The Battle of Linqu was a battle fought in 409 between the Southern Yan and Eastern Jin dynasties during the Sixteen Kingdoms period of Chinese history. The battle ended in a decisive victory for the Eastern Jin, who went on to besiege the Southern Yan capital and eventually fully conquer Southern Yan.

Prelude 
Conflict between the Southern Yan and Eastern Jin began in 399 when Murong De, leader of the Southern Yan, attacked and conquered the Eastern Jin Qing Province (which corresponds to modern central and eastern Shandong) following the conquest of Southern Yan’s previous territory by the Northern Wei. At the time the Jin were struggling with internal problems and rebellions and so didn’t take any military action against Southern Yan. Following Murong De’s death he was succeeded by Murong Chao, who was forced to become a vassal to the Later Qin in return for his wife and mother, who were stranded in Later Qin.

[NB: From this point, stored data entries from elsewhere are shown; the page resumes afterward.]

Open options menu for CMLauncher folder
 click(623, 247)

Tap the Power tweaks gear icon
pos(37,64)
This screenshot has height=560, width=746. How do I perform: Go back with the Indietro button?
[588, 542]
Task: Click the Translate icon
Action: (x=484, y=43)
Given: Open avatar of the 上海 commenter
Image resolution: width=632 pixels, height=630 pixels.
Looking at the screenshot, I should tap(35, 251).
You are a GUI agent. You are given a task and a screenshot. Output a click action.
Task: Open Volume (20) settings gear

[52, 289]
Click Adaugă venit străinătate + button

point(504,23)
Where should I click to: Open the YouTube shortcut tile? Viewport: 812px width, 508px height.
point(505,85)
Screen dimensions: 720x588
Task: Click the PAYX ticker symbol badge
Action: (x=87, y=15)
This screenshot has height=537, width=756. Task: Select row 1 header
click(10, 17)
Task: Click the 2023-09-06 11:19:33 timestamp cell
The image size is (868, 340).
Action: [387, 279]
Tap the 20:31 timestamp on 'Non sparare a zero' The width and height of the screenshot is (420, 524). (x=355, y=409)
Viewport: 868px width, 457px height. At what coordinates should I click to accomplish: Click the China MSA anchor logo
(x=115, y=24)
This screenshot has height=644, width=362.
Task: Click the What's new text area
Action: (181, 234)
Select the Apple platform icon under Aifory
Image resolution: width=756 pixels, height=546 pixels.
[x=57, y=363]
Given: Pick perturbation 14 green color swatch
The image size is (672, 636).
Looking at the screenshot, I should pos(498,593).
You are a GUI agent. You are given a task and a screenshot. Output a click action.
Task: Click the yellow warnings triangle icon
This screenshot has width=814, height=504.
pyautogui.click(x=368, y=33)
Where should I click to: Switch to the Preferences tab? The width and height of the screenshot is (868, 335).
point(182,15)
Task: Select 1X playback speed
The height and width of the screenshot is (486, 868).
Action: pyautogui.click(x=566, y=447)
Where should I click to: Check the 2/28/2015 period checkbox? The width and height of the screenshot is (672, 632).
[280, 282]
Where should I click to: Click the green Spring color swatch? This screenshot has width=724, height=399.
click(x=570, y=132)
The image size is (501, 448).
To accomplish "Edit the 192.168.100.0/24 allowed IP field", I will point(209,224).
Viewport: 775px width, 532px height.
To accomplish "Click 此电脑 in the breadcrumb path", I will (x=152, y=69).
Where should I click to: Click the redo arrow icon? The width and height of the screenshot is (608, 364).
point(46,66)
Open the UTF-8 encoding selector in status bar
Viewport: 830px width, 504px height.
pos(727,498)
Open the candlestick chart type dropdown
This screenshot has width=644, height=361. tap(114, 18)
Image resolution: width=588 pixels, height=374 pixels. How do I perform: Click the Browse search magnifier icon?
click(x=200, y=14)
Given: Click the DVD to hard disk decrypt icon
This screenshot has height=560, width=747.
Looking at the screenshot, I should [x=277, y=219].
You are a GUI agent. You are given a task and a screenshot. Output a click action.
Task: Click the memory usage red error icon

Another clause in this agreement was that Murong Chao was forced to give his court musicians to Later Qin and so in 409 Murong Chao decided to raid Jin territory and capture people to be trained as new musicians. This raid was very successful and so Murong Chao would later launch numerous further raids into Jin territory as well. However Jin was in a better state than it had been in 399 and the Jin regent Liu Yu decided to launch an invasion of Southern Yan. Upon hearing of the planned invasion, the main Southern Yan generals proposed that their army defend Daxian Mountain (next to modern Weifang) however Murong Chao rejected this idea, wanting to engage his enemy in the plains as he had the superior cavalry. Liu Yu entered Shandong and met the Southern Yan army outside the city of Linqu.

Battle 
Liu Yu knew that the main advantage Southern Yan had was their much superior cavalry and so to counter this he formed his chariots into two walls on either side of his army and stationed some of his men to defend them. When the Southern Yan cavalry charged they were unable to break through the chariots, meanwhile the infantry of both sides were equal and so the battle developed into a stalemate. Liu Yu decided to send some of his men on a large flanking manoeuvre which appeared on another side of Linqu’s walls and attempted to enter the city. The Southern Yan however believed that this was a whole new army and began to panic and soon the army broke and fled, ending the battle.

Aftermath 
Liu Yu would go on to besiege Guanggu, the capital of Southern Yan, which would fall in early 410. Murong Chao as well as many other Southern Yan nobles were captured and executed and Southern Yan was completely annexed by Jin. Liu Yu would go on to overthrow the Jin and found the short lived Liu Song state.